▽

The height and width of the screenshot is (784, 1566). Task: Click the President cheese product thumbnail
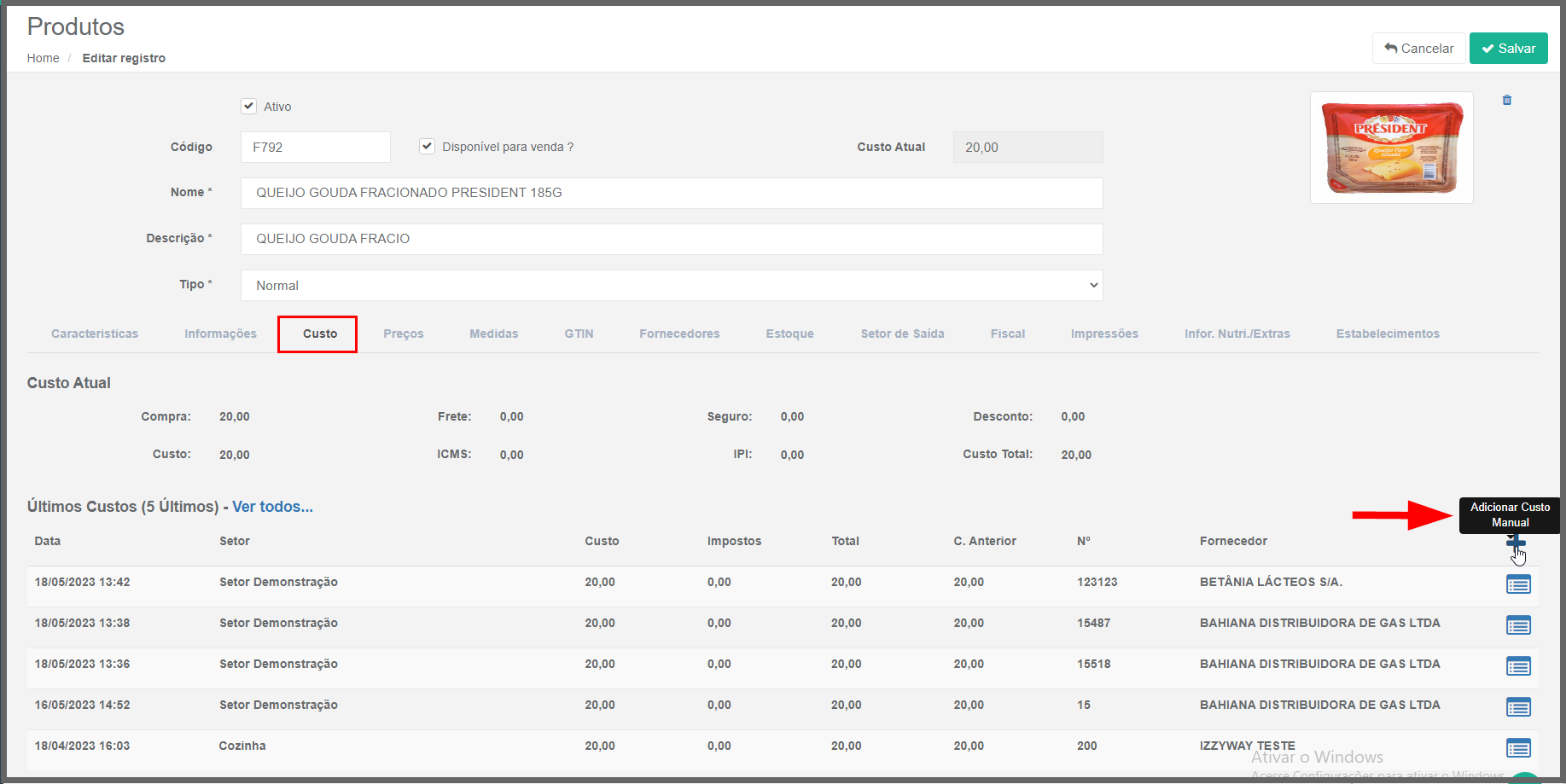[1391, 148]
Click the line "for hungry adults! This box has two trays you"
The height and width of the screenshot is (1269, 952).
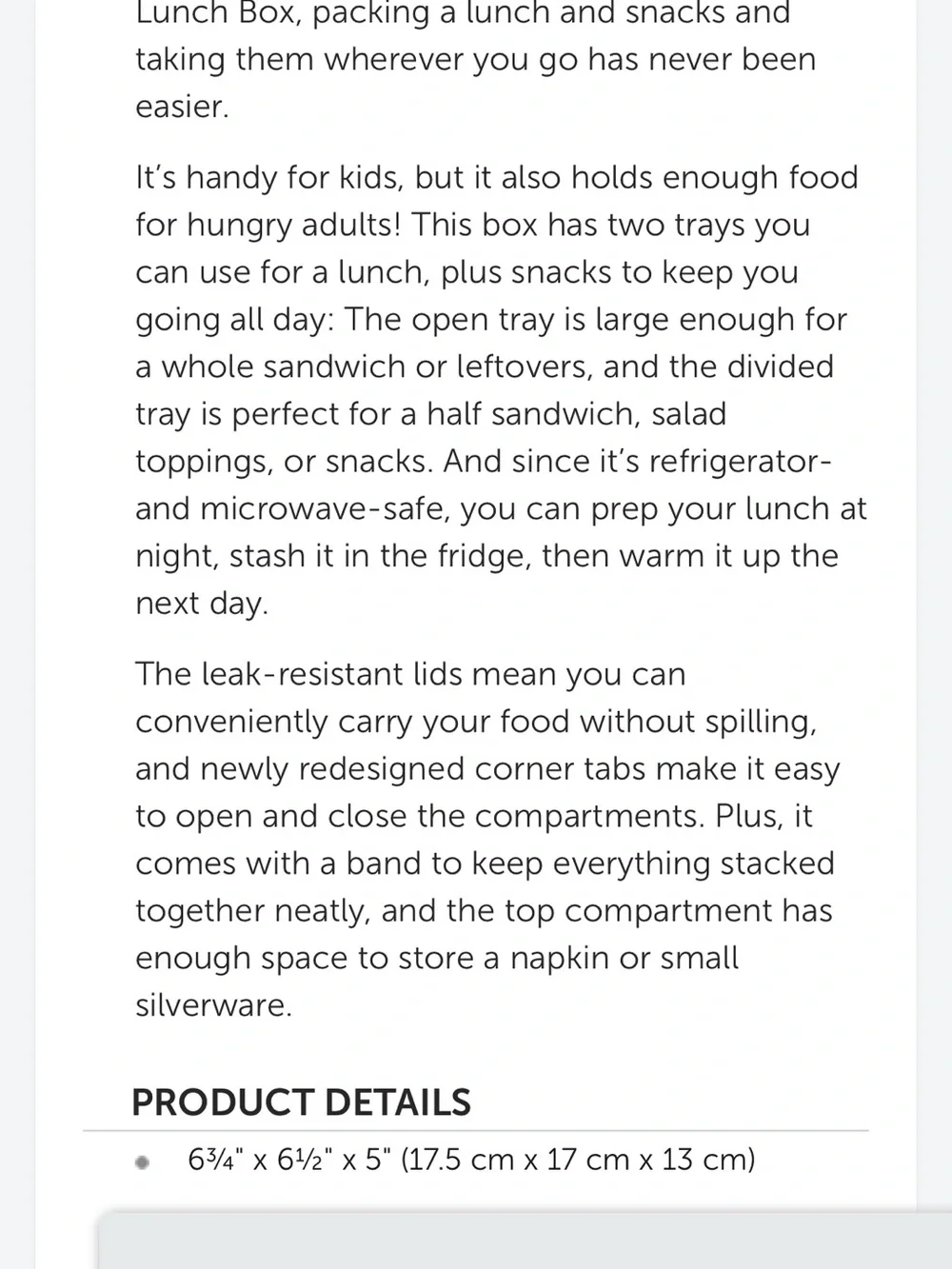[x=473, y=225]
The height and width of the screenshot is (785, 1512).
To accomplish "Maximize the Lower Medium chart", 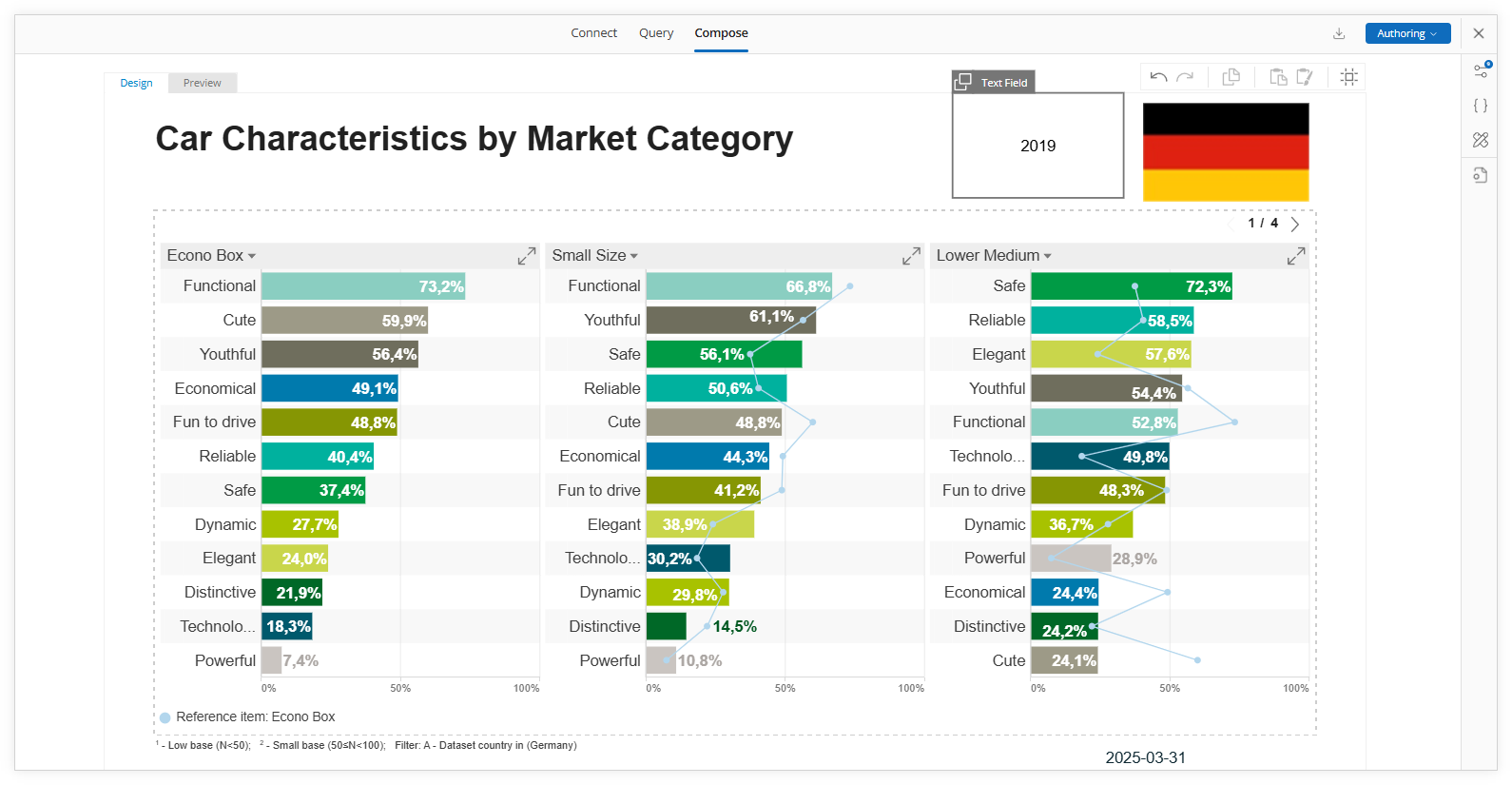I will (1295, 256).
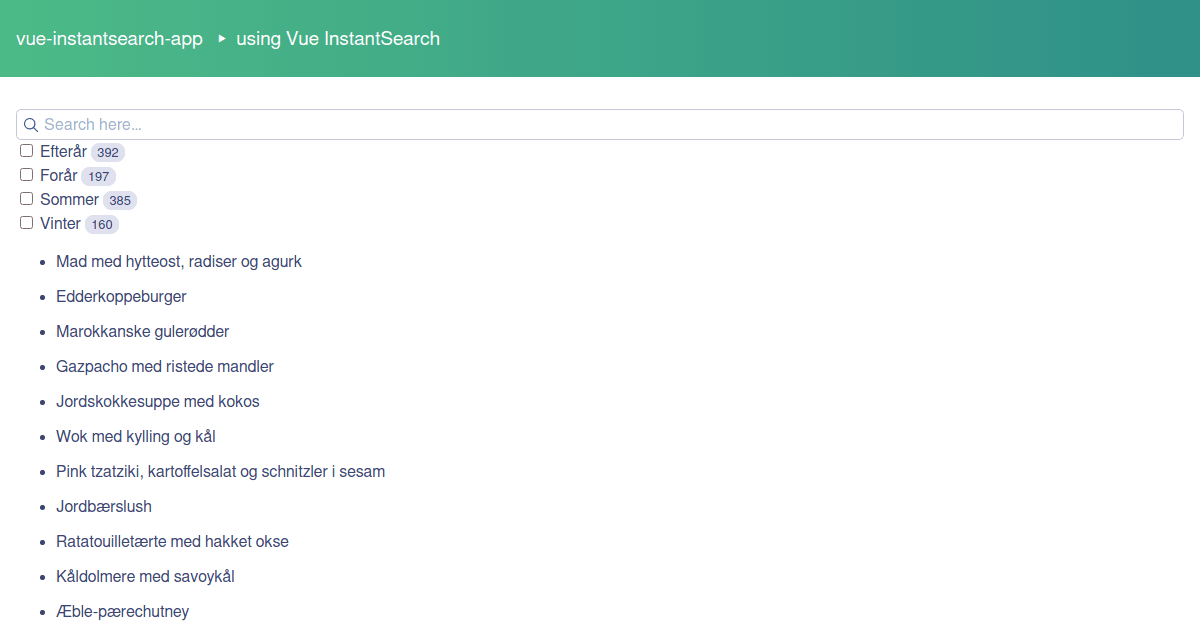
Task: Open 'Gazpacho med ristede mandler'
Action: point(165,366)
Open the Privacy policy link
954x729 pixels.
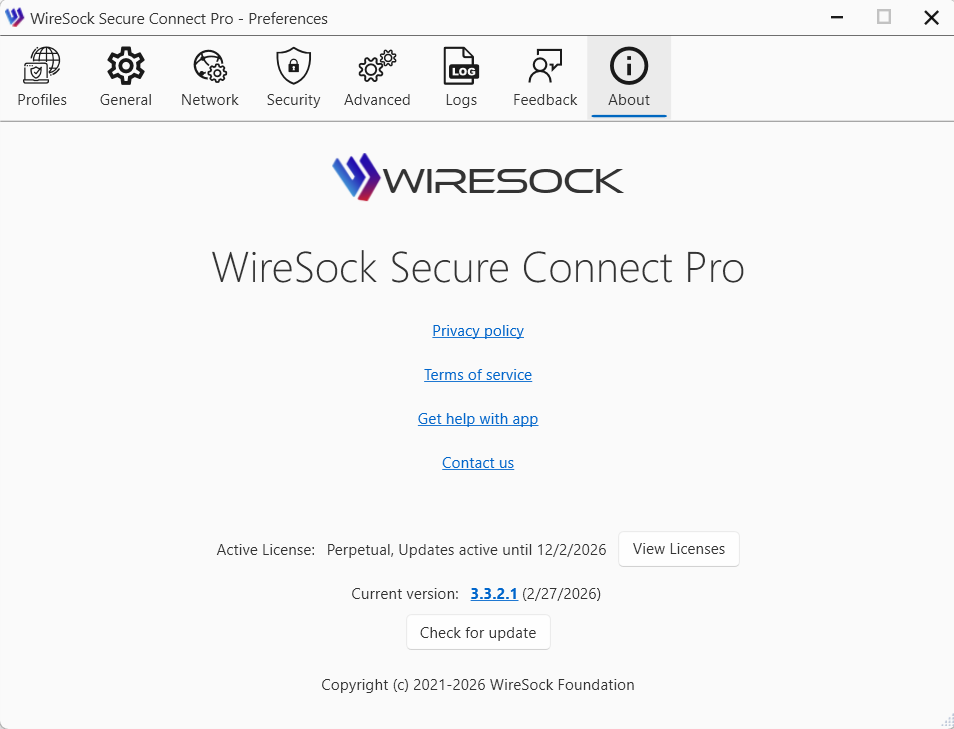[478, 331]
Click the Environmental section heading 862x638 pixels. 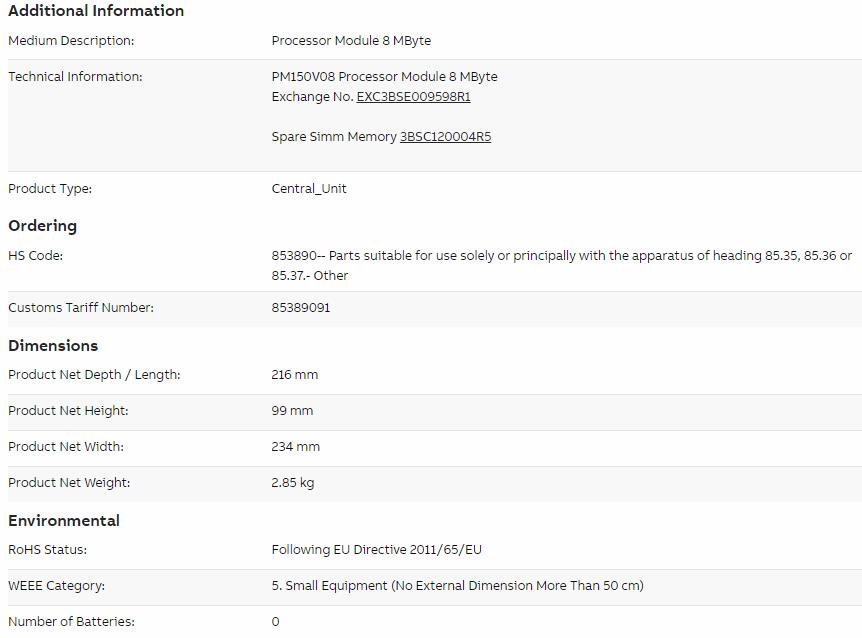click(64, 521)
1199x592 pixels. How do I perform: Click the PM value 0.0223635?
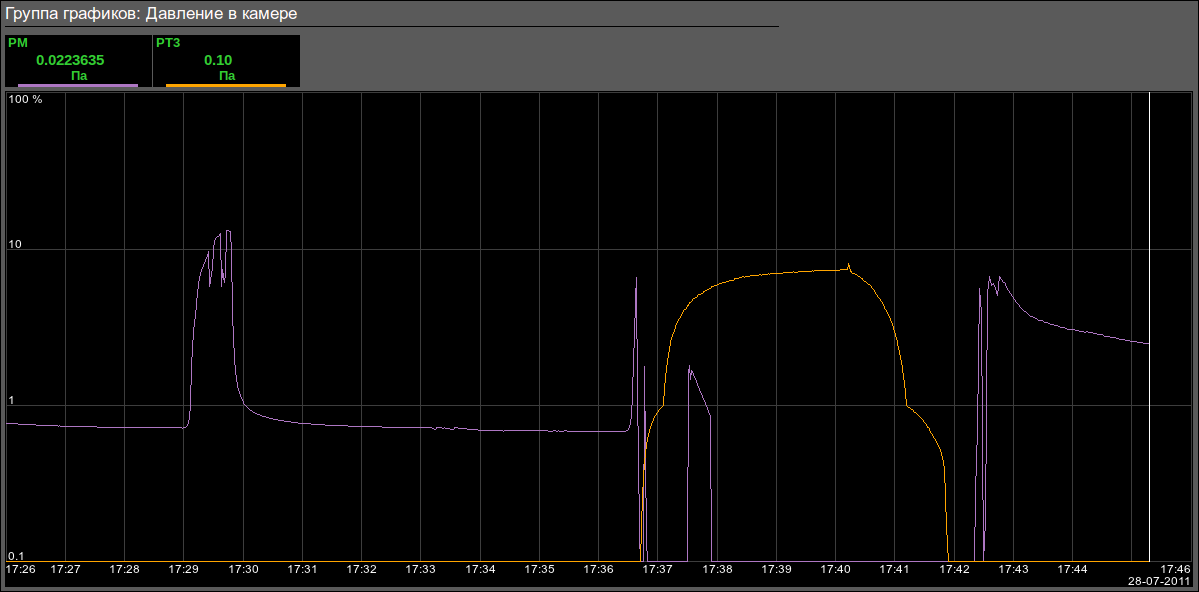pyautogui.click(x=70, y=60)
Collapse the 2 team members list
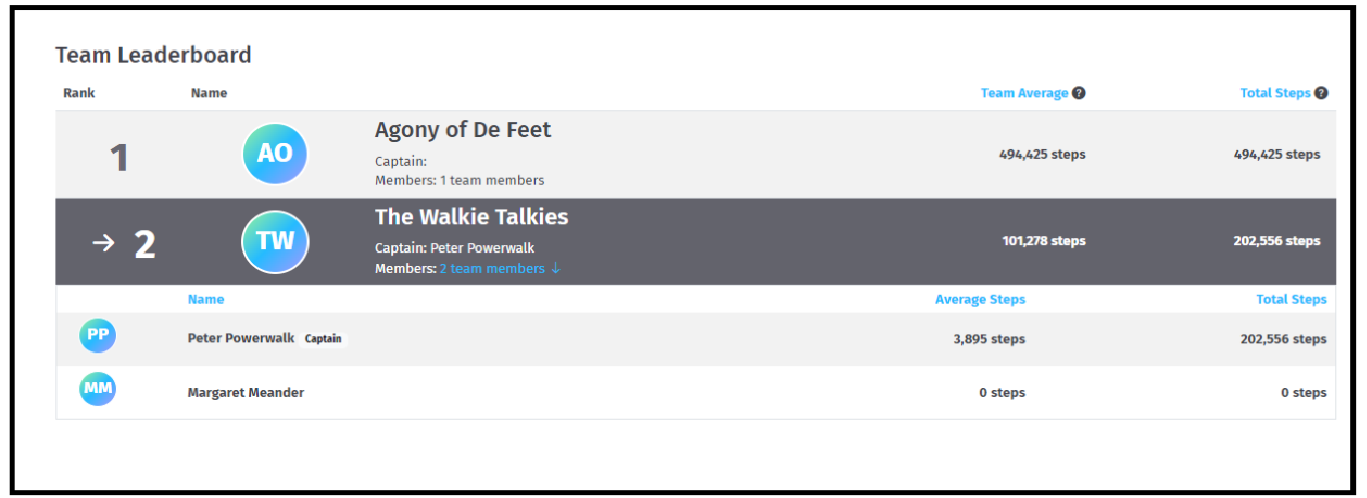Image resolution: width=1367 pixels, height=498 pixels. coord(491,269)
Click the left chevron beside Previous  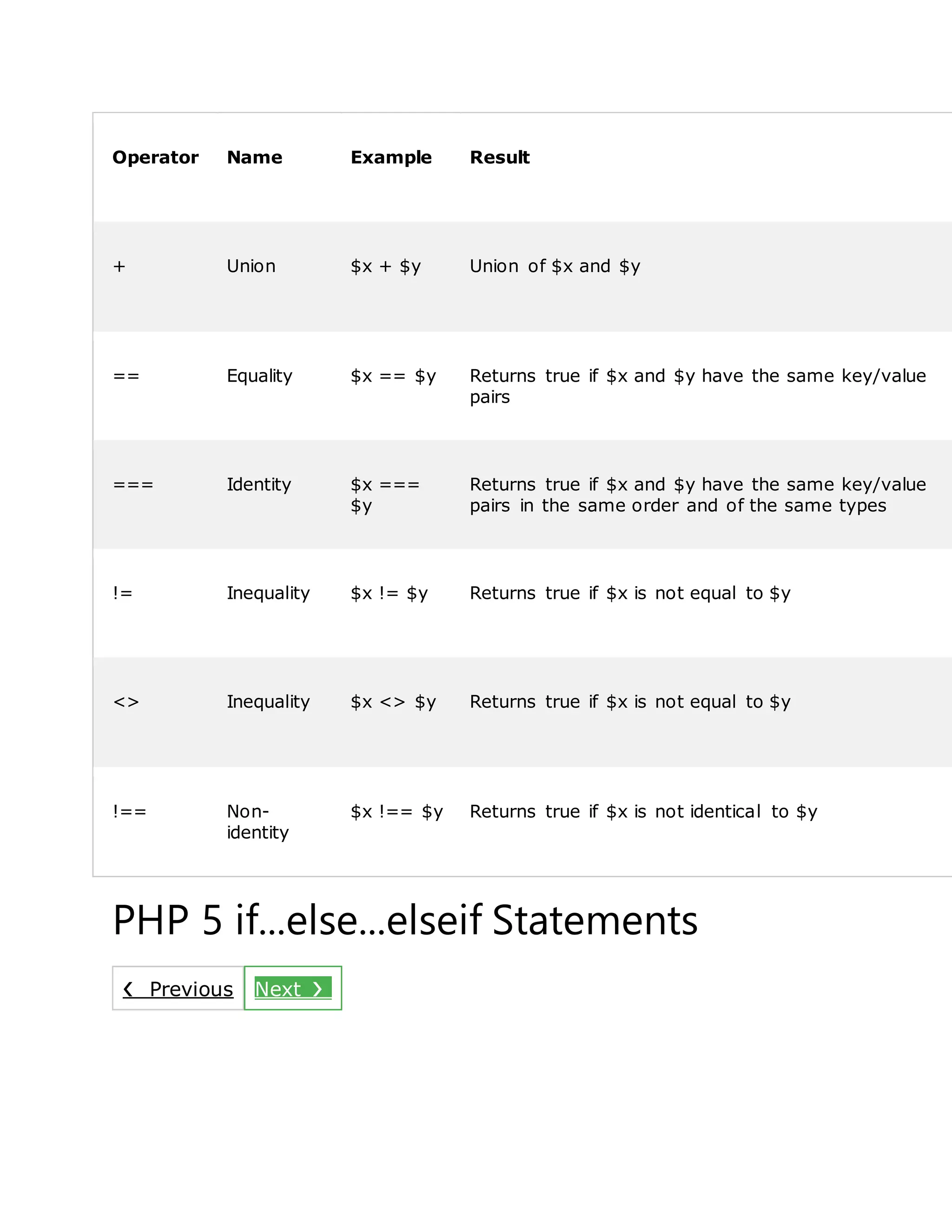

△

**PROBLEM STATEMENT:**
What the answer must hold is the exact text of every line from the one containing "1199x592 pixels. How" through the end of the data, minus any pictures.

**RESULT OF THE EXERCISE:**
1199x592 pixels. How do I perform: Click the PM value 0.0223635?
pyautogui.click(x=70, y=60)
Collapse the 2 team members list
Image resolution: width=1367 pixels, height=498 pixels. coord(491,269)
Click the left chevron beside Previous  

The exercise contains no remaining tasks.